I didn’t get my first mobile phone until I was in my 30s, and it was the kind that was mounted on the floorboard of my little foreign car. Back then the only ways to seriously communicate with people was in person, by U.S. mail and telephone — all of which were pleasingly social.
Of course, things have changed a great deal since the early-1980s, but certainly not my desire to be “social.” I am not alone with this. But, as I’m sure many of you would agree, I have developed a worrisome love-hate relationship with today’s ubiquitous social media apps and devices.
Indeed, smart phones, tablets, texting, tweets, Twitter, Facebook, YouTube, Pinterest, Instagram, LinkedIn and Snapchat provide unending opportunity to connect with others, to learn and “to grow.” I’ve quoted the trite phrase “to grow” here because we should all know by now what happens to one’s derriere when one sits around on it day in and day out “socializing” instead of moving.
So, for health reasons if nothing else, it’s best to maintain your more traditional ways of social interaction — those that allow us to truly be with other people, to interact with them using our well-developed physical senses, and to reach out and hug someone if need be.
How do you balance your use of social media and face-to-face interaction with family and friends on a significant level? By “significant” I mean an interaction that brings actual joy, richness and quality to our lives through personal contact. Consider the following:
First, get yourself clear on why you use social media? Is it a work requirement? Is it how you keep up with current events? Do you use social media as your primary way to stay in touch with family and friends?
Now, carefully consider your answers to these questions because, if you don’t have a clear vision of why you’re using it, you will end up wasting hours upon hours of your valuable time day after day on nothing. Fact is, there are not enough hours in the day to be active on the plethora of online social platforms. So be very selective. Choose wisely and use it to suit immediate needs.
Be honest with yourself. How you feel when you look at various posts. Do you feel more informed or less? More joyful or less? Do you feel more socially isolated because you are not actually doing things other people are doing, and comparing your life to someone else you see and hear in a virtual reality realm?

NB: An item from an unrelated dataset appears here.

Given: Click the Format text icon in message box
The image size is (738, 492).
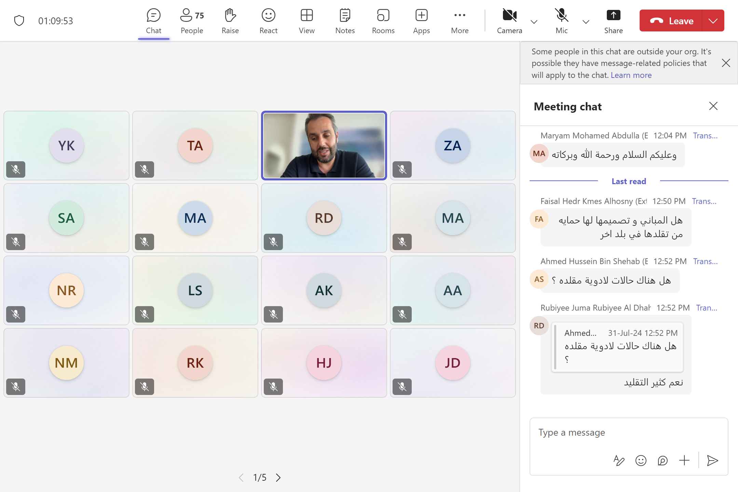Looking at the screenshot, I should (x=619, y=461).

Do yourself a favor. Use social media only at certain times of the day instead of logging in whenever you have a free minute or receive some sort of inane notification. Schedule social media use just as you would any other significant appointment. If you find joy from social media, then relax and treat yourself at the right time. It can be as fulfilling as reading a good book, having your nails done or getting a massage. But don’t allow it to consume you. That leads to stress and we all know what stress does to your health….need I say more?